Go

Go jokes

Orphan

Kid: My parents want to meet you, you wanna come over?

Orphan: Na, I'm good. I'm going to watch Home Alone. It's the only movie that I can think of that's related to me.

Orphan

When the teacher dismissed the class to go home,

The orphan asked, "Where do I go?"

The teacher replied, "Home."

The orphan said, "Catch me on the streets then!"

School

Why did the 18-year-old girl need a ladder to go to school?

Because it was High School.

Memes

Lawsuit

A man once sued smart water for not making him smart. Then a woman replied, “Okay cool, now I’m going to go sue Thin Mints for not making me thin.”

Rest

If a kid refused to go to bed, does that make them guilty of resisting a rest?

Mom

My mom said, "You are in big trouble!"

I said, "Are you going to punish me?"

Suicide

Wanna go to suicide school, then time travel to Hitler's bunker and ask him to teach you?

Resolution

I've decided that from January 1st, I'm only going to watch things that are 4K and above.

It's my New Year's resolution.

Poopoo

Tell someone that you're gonna say “I 1 poopoo” and it will go in order of numbers, so they say, “I 2 poopoo” & so on:

You) I 1 poopoo

(Them) I 2 poopoo

(You) I 3 poopoo

(Them) I 4 poopoo

(You) I 5 poopoo

(Them) I 6 poopoo

(You) I 7 poopoo

(Them) I 8 poopoo

And be like, “You ate poopoo??! EWW!!”

Girl

The little girl's dad was Jewish and her mom was Catholic.
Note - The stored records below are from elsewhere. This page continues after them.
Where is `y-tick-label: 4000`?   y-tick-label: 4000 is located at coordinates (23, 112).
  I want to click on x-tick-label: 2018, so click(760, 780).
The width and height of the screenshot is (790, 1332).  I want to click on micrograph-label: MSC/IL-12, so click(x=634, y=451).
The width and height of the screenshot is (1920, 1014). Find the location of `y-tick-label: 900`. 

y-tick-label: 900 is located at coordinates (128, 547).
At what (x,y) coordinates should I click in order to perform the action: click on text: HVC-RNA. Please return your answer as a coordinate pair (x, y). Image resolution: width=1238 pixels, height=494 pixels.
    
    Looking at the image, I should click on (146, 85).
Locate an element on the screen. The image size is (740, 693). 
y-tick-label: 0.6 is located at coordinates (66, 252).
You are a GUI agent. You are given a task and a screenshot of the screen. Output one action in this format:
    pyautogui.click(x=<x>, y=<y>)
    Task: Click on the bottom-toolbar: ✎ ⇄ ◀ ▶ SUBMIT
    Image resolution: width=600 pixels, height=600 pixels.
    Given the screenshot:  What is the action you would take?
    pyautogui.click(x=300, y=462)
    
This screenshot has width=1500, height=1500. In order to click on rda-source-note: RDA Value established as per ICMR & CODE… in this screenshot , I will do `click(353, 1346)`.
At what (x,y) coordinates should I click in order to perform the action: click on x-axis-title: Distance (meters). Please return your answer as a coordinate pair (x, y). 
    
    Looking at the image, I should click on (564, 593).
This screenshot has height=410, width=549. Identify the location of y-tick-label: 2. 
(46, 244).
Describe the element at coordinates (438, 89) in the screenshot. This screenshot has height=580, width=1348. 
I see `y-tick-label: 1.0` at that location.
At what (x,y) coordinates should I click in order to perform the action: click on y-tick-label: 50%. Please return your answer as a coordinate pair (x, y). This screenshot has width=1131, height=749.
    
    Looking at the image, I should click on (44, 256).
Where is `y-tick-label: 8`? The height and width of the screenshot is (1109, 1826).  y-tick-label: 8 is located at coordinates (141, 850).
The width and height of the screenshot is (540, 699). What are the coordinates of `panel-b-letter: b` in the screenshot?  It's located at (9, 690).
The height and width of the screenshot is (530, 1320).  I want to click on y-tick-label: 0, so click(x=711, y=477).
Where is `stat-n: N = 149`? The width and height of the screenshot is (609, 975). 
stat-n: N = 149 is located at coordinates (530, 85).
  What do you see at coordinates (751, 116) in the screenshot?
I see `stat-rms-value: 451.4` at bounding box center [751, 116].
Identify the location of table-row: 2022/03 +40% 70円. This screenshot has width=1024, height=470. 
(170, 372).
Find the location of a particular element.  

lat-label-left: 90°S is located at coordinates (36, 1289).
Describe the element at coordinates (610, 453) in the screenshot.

Mom had been taking the little girl to church every Sunday.

One Sunday, during High Mass, the little girl whispers to her mom, “Mom, can we go home now?”

“No honey, not yet,” replied the mother, “the Mass is only half over.”

“Then we can go now, Mom. I'm half Jewish.”

Pedophile

I dated a lot of girls before I married my wife. I was living with one of them when I arrived home one day to find her bags packed and next to the door. I asked her, "Baby, what's going on?" She said, "I'm leaving you."

"But why?" I replied.

"Because you're a pedophile!" she answered.

"That's a pretty big word for a six-year-old," I said.

Coin

A guy told a beautiful girl, "Hey, I want to make love to you. If I throw $2000 when you go to pick it up, that's when I'll go. Is that okay?"

She called her husband, and he said, "Okay, but pick it up fast so he doesn't have time to pull his pants down."

Four hours later, she shows up to her house and tells her husband, "THAT FUCKER PAID IN COINS!"